A: VIDEO: The Four Noble Truths were the Buddha’s initial teaching about the “middle way” and how it was the way to alleviate suffering and be happier. Allen explains the Four Noble Truths (http://youtu.be/7GhZI_uwr94?t=23m18s)
- 1st Noble truth: I have seen the Noble Truth of suffering. (Note: He did not say “life is suffering” or “the purpose of life is suffering”). Buddha believed that interwoven in the fabric of life that includes joy and happiness is dukkah (suffering, stress, distress, unhappiness).
- 2nd Noble truth: I have seen the Noble Truth of the cause for suffering.
- 3rd Noble Truth: I have seen the Noble Truth of the cause of suffering, and that cause is always about craving, clinging, grasping, and endless desire. Basically, it’s about wanting something to be different than the way it is.
How can we apply the 4 noble Truths to recovering from a tragic or hard life experience?
A: VIDEO: Allan describes when his real dukkah happened during his recovery (http://youtu.be/7GhZI_uwr94?t=28m22s) and how he wanted his old life back to return to what it used to be.

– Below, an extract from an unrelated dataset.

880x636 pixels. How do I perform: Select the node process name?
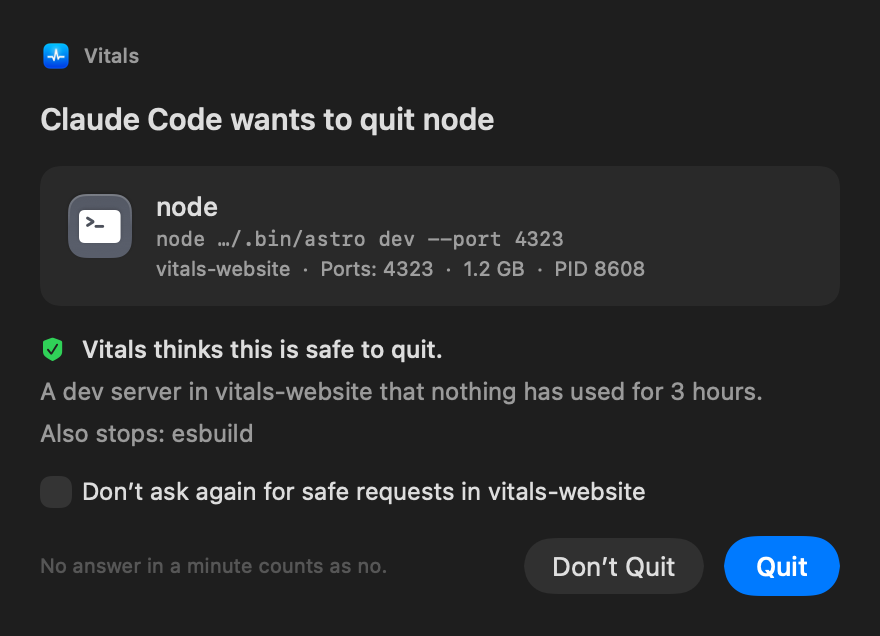coord(187,207)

Allan describes how he ended his personal suffering.
How can we “let go” but not fall into feeling a sense of resignation or being pessimistic?
A:VIDEO: Allan describes how acceptance doesn’t mean neutrality or passivity, and how it’s about having the wisdom to help differentiate between what is acceptable and not acceptable http://youtu.be/7GhZI_uwr94?t=35m31s. How Allan never felt resignation and how each day was about feeling determination to move forward: http://youtu.be/7GhZI_uwr94?t=39m28s
More on Allan Lokos – Buddhist Teacher, Founder of Community Meditation Center
Allan Lokos is the founder and guiding teacher of the Community Meditation Center located on New York City’s upper west side. He is the author of Pocket Peace: Walking the Path of Inner Peace, Lasting Happiness (Tarcher/Penguin; Winter, 2010), and his newest book Through the Flames.
He began his study and practice of meditation with Thay Thich Nhat Hanh in the nineties and later founded A Joyful Sangha based on Thay’s teachings. Other teachers have included Sharon Salzberg, Joseph Goldstein, Stephen Batchelor, Larry Rosenberg, Andrew Olendzki, Corrado Penza, Yongey Mingyur Rinpoche, and Tsoknyi Rinpoche. He has also attended a number of weeklong teachings with His Holiness, The Dalai Lama.
Lokos is an ordained Interfaith minister and Co-Founder/Spiritual Director of The Community of Peace and Spirituality. He is a graduate of The New Seminary and is a guest teacher there as well as at One Spirit Interfaith Seminary and Marymount Manhattan College. His writing has appeared in Tricycle Magazine and his essay, The Spiritual Practice of Creativity, appears in the anthology, Audacious Creativity: 30 Ways to Liberate Your Soulful Creative Energy .
Earlier in this life Lokos was a professional singer appearing first with the American Savoyards and then in the original Broadway productions of Oliver! and Pickwick, as well as the Stratford Festival/ Broadway production of The Pirates of Penzance. He wrote more than 100 articles on various aspects of performance that appeared in a variety of publications including Backstage Magazine.